(Beginning of INPUT)

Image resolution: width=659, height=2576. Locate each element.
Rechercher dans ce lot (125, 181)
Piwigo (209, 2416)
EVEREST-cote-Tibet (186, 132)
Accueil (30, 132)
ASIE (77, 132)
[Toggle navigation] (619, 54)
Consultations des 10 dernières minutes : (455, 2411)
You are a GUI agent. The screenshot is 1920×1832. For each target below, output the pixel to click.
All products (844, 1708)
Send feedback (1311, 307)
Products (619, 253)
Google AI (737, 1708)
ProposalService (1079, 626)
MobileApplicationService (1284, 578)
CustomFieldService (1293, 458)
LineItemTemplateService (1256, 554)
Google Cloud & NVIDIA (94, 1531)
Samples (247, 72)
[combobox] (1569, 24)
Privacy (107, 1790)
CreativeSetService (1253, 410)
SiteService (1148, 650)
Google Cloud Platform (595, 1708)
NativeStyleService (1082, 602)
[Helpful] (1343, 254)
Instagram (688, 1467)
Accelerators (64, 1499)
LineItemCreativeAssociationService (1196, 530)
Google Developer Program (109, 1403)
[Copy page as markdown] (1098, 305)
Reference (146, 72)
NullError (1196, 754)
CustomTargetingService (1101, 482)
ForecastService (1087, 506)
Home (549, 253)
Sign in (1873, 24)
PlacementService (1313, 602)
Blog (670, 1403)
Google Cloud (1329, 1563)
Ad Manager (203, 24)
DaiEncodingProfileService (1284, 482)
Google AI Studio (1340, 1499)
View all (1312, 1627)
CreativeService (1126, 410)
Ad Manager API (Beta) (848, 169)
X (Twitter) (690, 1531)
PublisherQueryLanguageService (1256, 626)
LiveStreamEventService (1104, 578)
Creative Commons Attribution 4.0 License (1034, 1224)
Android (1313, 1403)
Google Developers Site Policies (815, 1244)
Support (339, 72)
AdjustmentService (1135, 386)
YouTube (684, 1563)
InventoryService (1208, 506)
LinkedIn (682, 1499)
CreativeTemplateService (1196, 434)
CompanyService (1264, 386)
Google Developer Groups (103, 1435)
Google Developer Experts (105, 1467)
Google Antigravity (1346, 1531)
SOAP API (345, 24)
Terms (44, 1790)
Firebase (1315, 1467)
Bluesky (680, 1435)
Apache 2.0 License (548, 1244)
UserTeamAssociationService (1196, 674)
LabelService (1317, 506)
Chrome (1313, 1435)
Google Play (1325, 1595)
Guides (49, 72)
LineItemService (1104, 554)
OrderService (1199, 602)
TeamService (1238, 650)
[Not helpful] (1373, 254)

(End of INPUT)

● **AIM OF THE EXERCISE**: Would you retype the full listing without altering a single word?

● **TASK RESULT**:
Image resolution: width=659, height=2576. Locate each element.
Rechercher dans ce lot (125, 181)
Piwigo (209, 2416)
EVEREST-cote-Tibet (186, 132)
Accueil (30, 132)
ASIE (77, 132)
[Toggle navigation] (619, 54)
Consultations des 10 dernières minutes : (455, 2411)
You are a GUI agent. The screenshot is 1920×1832. For each target below, output the pixel to click.
All products (844, 1708)
Send feedback (1311, 307)
Products (619, 253)
Google AI (737, 1708)
ProposalService (1079, 626)
MobileApplicationService (1284, 578)
CustomFieldService (1293, 458)
LineItemTemplateService (1256, 554)
Google Cloud & NVIDIA (94, 1531)
Samples (247, 72)
[combobox] (1569, 24)
Privacy (107, 1790)
CreativeSetService (1253, 410)
SiteService (1148, 650)
Google Cloud Platform (595, 1708)
NativeStyleService (1082, 602)
[Helpful] (1343, 254)
Instagram (688, 1467)
Accelerators (64, 1499)
LineItemCreativeAssociationService (1196, 530)
Google Developer Program (109, 1403)
[Copy page as markdown] (1098, 305)
Reference (146, 72)
NullError (1196, 754)
CustomTargetingService (1101, 482)
ForecastService (1087, 506)
Home (549, 253)
Sign in (1873, 24)
PlacementService (1313, 602)
Blog (670, 1403)
Google Cloud (1329, 1563)
Ad Manager (203, 24)
DaiEncodingProfileService (1284, 482)
Google AI Studio (1340, 1499)
View all (1312, 1627)
CreativeService (1126, 410)
Ad Manager API (Beta) (848, 169)
X (Twitter) (690, 1531)
PublisherQueryLanguageService (1256, 626)
LiveStreamEventService (1104, 578)
Creative Commons Attribution 4.0 License (1034, 1224)
Android (1313, 1403)
Google Developers Site Policies (815, 1244)
Support (339, 72)
AdjustmentService (1135, 386)
YouTube (684, 1563)
InventoryService (1208, 506)
LinkedIn (682, 1499)
CreativeTemplateService (1196, 434)
CompanyService (1264, 386)
Google Developer Groups (103, 1435)
Google Developer Experts (105, 1467)
Google Antigravity (1346, 1531)
SOAP API (345, 24)
Terms (44, 1790)
Firebase (1315, 1467)
Bluesky (680, 1435)
Apache 2.0 License (548, 1244)
UserTeamAssociationService (1196, 674)
LabelService (1317, 506)
Chrome (1313, 1435)
Google Play (1325, 1595)
Guides (49, 72)
LineItemService (1104, 554)
OrderService (1199, 602)
TeamService (1238, 650)
[Not helpful] (1373, 254)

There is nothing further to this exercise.